İnsanların vazgeçtiği ve pasif hale geldiği zamanlarda da baskı başka yönlerde artıyor, o muhtemel direniş gelecek zamanda bir daha aktif olma şansı bulamasın diye. Demem o ki bizim yapabileceğimiz tek etken ve efektif eylem aramızdaki dayanışmayı sürekli gösterişli yollardan dışa vurmak. Hiç vazgeçmeden yeni bir felaketi beklemeden…
Bundan sonra sizi daha çok görebilecek miyiz buralarda?
Ben öyle umuyorum. Belki daha güzel aydınlık günlerde kaybettiğimiz kuyruklu yıldızlarımızın saçları yerine o parlak yüzlerini dünyaya gösterebiliriz.

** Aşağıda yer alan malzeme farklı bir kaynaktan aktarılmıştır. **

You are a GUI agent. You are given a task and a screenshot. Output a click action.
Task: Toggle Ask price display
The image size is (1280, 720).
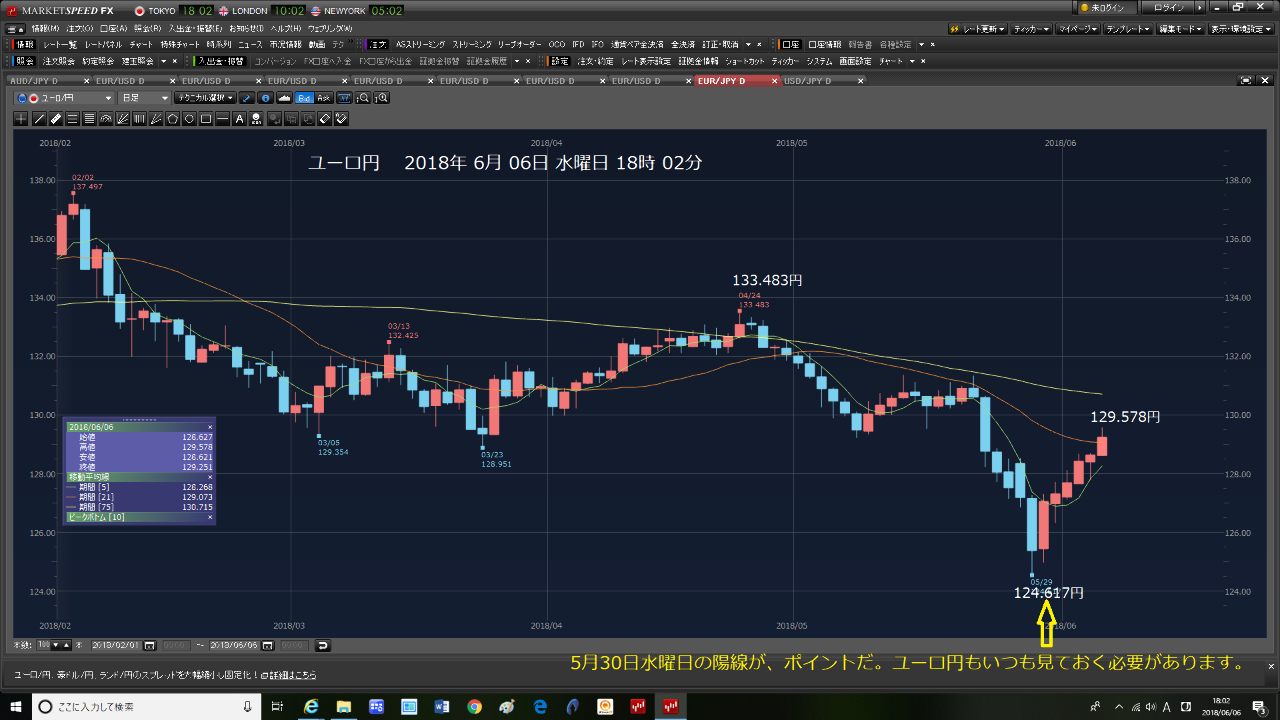pos(323,98)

Bahar Faris hakkında Multidisipliner sanatçı ve şair. 2003 yılında Tahran Soureh Güzel Sanatlar Üniversitesi resim bölümünden mezun oldu. Görsel sanatlarla ilgili çalışmalarına, üniversitedeki öğrencilik yıllarında, sanat galerilerinde sanat danışmanı olarak başladı ve 2001 yılından bu yana İran’da ve İran dışında birçok kişisel ve karma sergide yer aldı. Görsel sanatlar ve edebiyat odaklı atölyeler yaptı. Bugüne kadar Tahran, İstanbul, Beyrut, Londra, Paris ve Atina'da pek çok karma sergiye katıldı ve kişisel sergiler açtı. 2001 ve 2002 yıllarında başka genç şairlerle birlikte iki şiir kitabı yayımladı. Kendi şiir kitabı 2007'de yayımlandı, 2009’da ikinci baskısını yaptı. Daha sonraki şiir çalışmaları, kardeşi ile birlikte yazdığı ortak şiirler ve Savaş Şiirleri adını verdiği kitabı ise İran'da yayın izni alamadı. 2014'te, bir şiiri Türkiye’de Gard dergisinde yayımlandı. 2015’te İranlı çağdaş kadın şairleri Türkiye’ye tanıtan, Dolunayda Kızıl Tef Çalan Kadınlar (Totem, 2015, İstanbul) adlı kitapta yer alan şairler arasındaydı. Şiirleri aynı zamanda Anthology of Persian Poetry adlı kitapta yayımlandı (2017 / The Samuel Jordan Center for Persian Studies and Culture, university of California Irvine). |
(EMK/AÖ)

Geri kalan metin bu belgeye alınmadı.